What is required.
Copy word for word the line containing "You are a computer-use agent. 754x734 pixels." together with all lines following it to the end of the listing below, without the pictures.

Exercise input.

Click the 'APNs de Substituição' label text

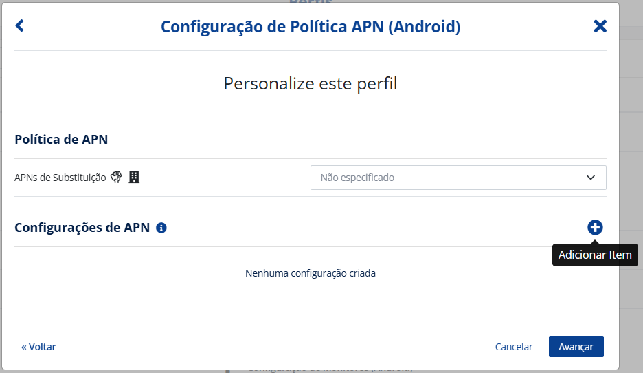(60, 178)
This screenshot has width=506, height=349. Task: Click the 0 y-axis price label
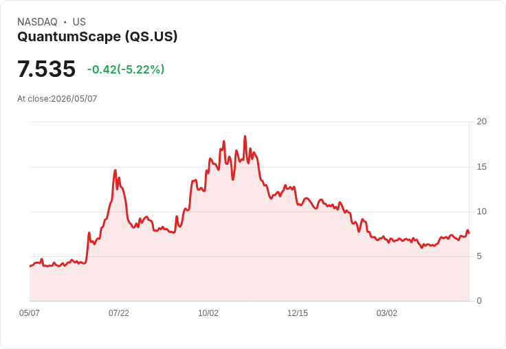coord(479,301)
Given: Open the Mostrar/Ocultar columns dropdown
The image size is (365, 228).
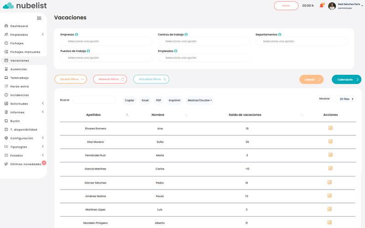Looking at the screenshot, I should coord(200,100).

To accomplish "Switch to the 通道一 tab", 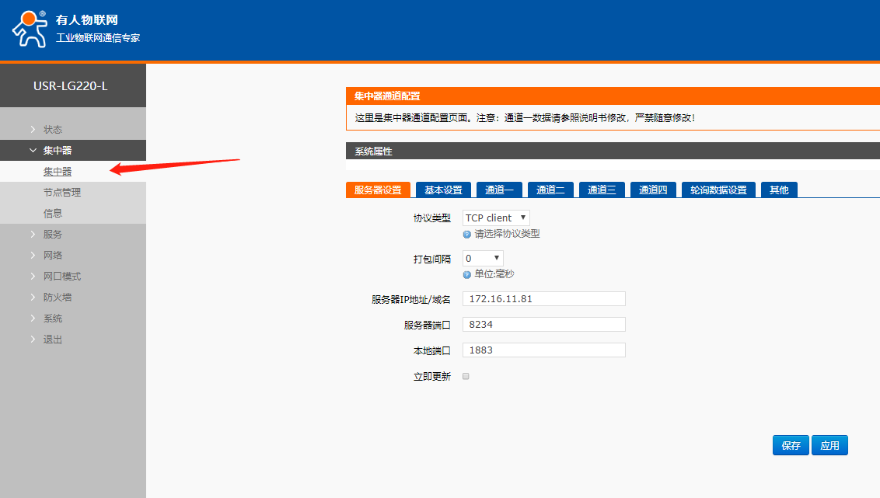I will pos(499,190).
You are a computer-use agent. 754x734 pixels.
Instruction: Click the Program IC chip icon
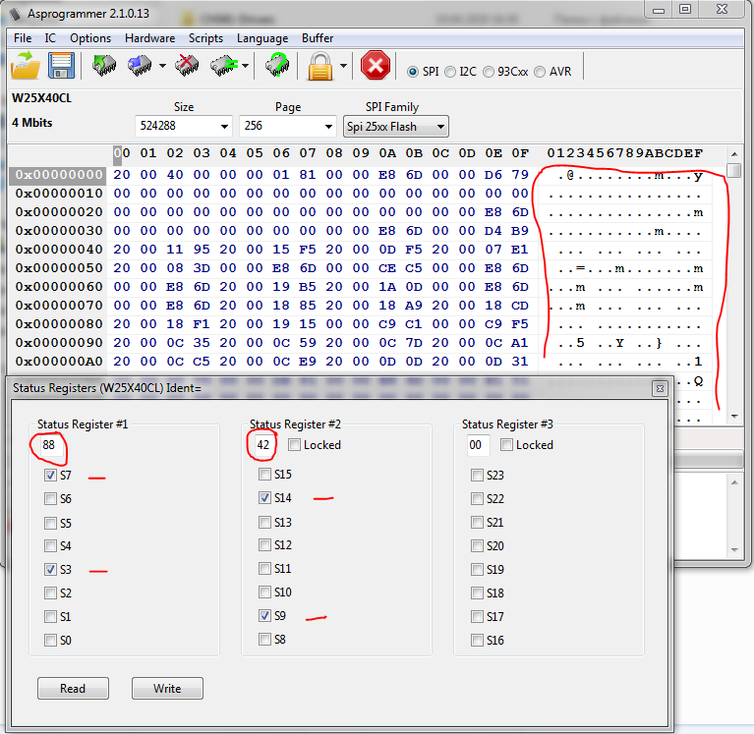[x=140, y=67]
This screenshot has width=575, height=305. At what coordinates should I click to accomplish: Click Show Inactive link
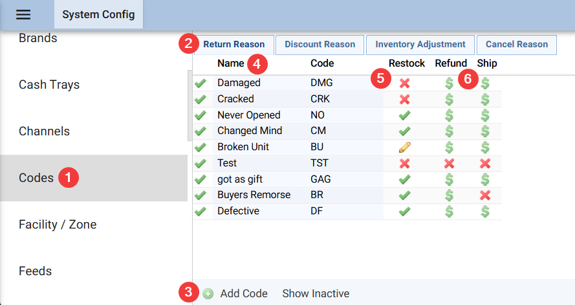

Reply.
You are a computer-use agent. 754x734 pixels.
Instruction: Click the Program IC chip icon
[x=140, y=67]
This screenshot has width=575, height=305. At what coordinates should I click to accomplish: Click Show Inactive link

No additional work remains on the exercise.